Breve pausa, spuntino, e riprendiamo il cammino. La meta è vicina, manca poco. Rifugio Caldenave attende il nostro arrivo, là da qualche parte nella valle, fra i due pendii boscosi. La stanchezza di scioglie nel vento e con essa ogni pensiero, la bellezza delle bianche nuvole rotolanti trasporta i nostri sguardi verso lontane emozioni.
Val di Ravetta inizia con una discesa scoscesa, franosa e sabbiosa, poi diviene sassosa, pietrosa, per adagiarsi infine in un’ampia conca, un prato, massi enormi a crogiolarsi al sole come marmotte grassocce. La comparsa dei larici e mughi anticipa il bosco, perdiamo nuovamente quota fra brevi tornanti, serpeggiamo verso valle.

Val di Ravetta e i Lagorai sullo sfondo

Escrementi di cavallo, o asino, indentificarli non saprei, anticipano una scura presenza, un quadrupede al pascolo fra i mirtilli. Si allontana al nostro passaggio, scompare fra i rami di abeti e larici, un manto nero si perde nell’oscurità del bosco. Ne incontriamo un altro, roano, e poi un altro ancora, baio, un puledro quest’ultimo. La boscaglia termina in un pianoro acquitrinoso, il ruscello non riesce a scavarvi un letto, quindi scivola in ogni dove inzuppando la terra intrisa d’acqua. Altri cavalli, pezzati, monocolor alcuni, bicolor altri, grandi e piccoli, con la criniera folta alcuni, meno altri. Abituati come siamo alle vacche al pascolo, incontrare così tanti cavalli è inimmaginabile, chi l’avrebbe mai pensato, un sorpresa divertente, simpatica, alternativa.
Sullo sfondo, oltre gli abeti, un edificio, il rifugio, la conclusione della prima tappa dell’Alta Via del Granito, il riposo, la cena, una profonda dormita.
Il Rifugio Caldenave giace nell’ombra del pomeriggio, sulle cime della valle opposta splende ancora il Sole. Peccato, avrei gradito di riposare negli ultimi raggi del giorno, coccolato, accarezzato, mentre le luci virano verso i caldi toni del tramonto. Non qui, ombra.

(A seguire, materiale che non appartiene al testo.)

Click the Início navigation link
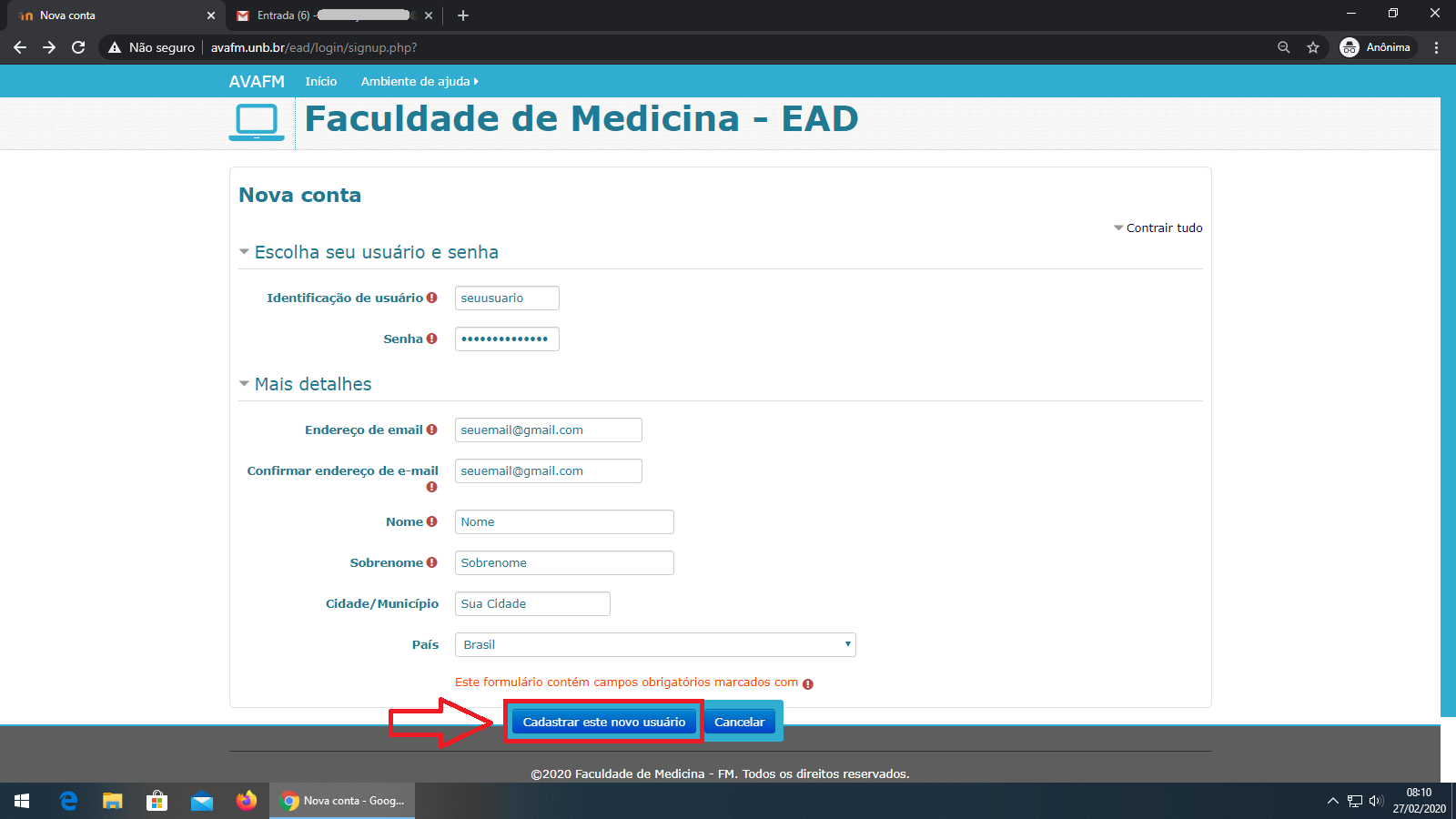 pos(320,81)
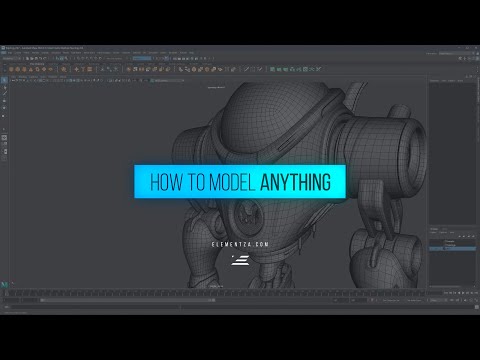Activate the Lasso select tool in toolbox
Screen dimensions: 480x360
tap(4, 87)
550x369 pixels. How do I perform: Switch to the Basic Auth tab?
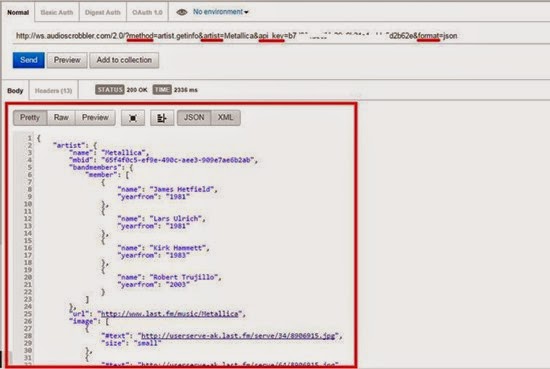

Mascherina alla bocca come museruola, entriamo per annunciare la nostra presenza, a distanza. Veniamo accolti dal rifugista che spiega ogni dettaglio della dimora, dalle regole generali a quelle specifiche causa COVID-19.
La camerata da quattro posti letto è la meta ultima del nostro viaggio, quotidiano si intende, e in essa gli zaini esplodono come per magia. Nel bagno comune riprendiamo una sembianza umana, la doccia sarà per la prossima volta, sembra non esserci. O meglio, c’è, lo scopriamo verso sera quando i nostri coinquilini stendono degli asciugamani e noi, sbigottiti, chiediamo lumi. Stupiti per la dimenticanza del rifugista che si è ampiamento prodigato, al nostro arrivo, a elucubrare descrizioni varie ed eventuali con tutta la minuzia del caso, forse troppa, e bellamente si è dimenticato di narrare le beltà della doccia calda. Pazienza, oramai è tardi per rimediare, meglio pensare alla cena.

La mascotte del Rifugio Caldenave in attesa della cena

Il menù prevede pasta col sugo, lonza con polenta. La lonza non era lonza, bensì una sorta di prosciutto cotto al forno o similare, pasta buona. Voto 5.
L’indomani ci aspetta un camminata lunga, non difficoltosa, ma faticosa, quindi ci ritiriamo nelle nostre brande a castello. Alla spicciolata, chi prima, chi dopo, tutti spostano le membra nei rispettivi giacigli, le luci si spengono e il silenzio assale il rifugio.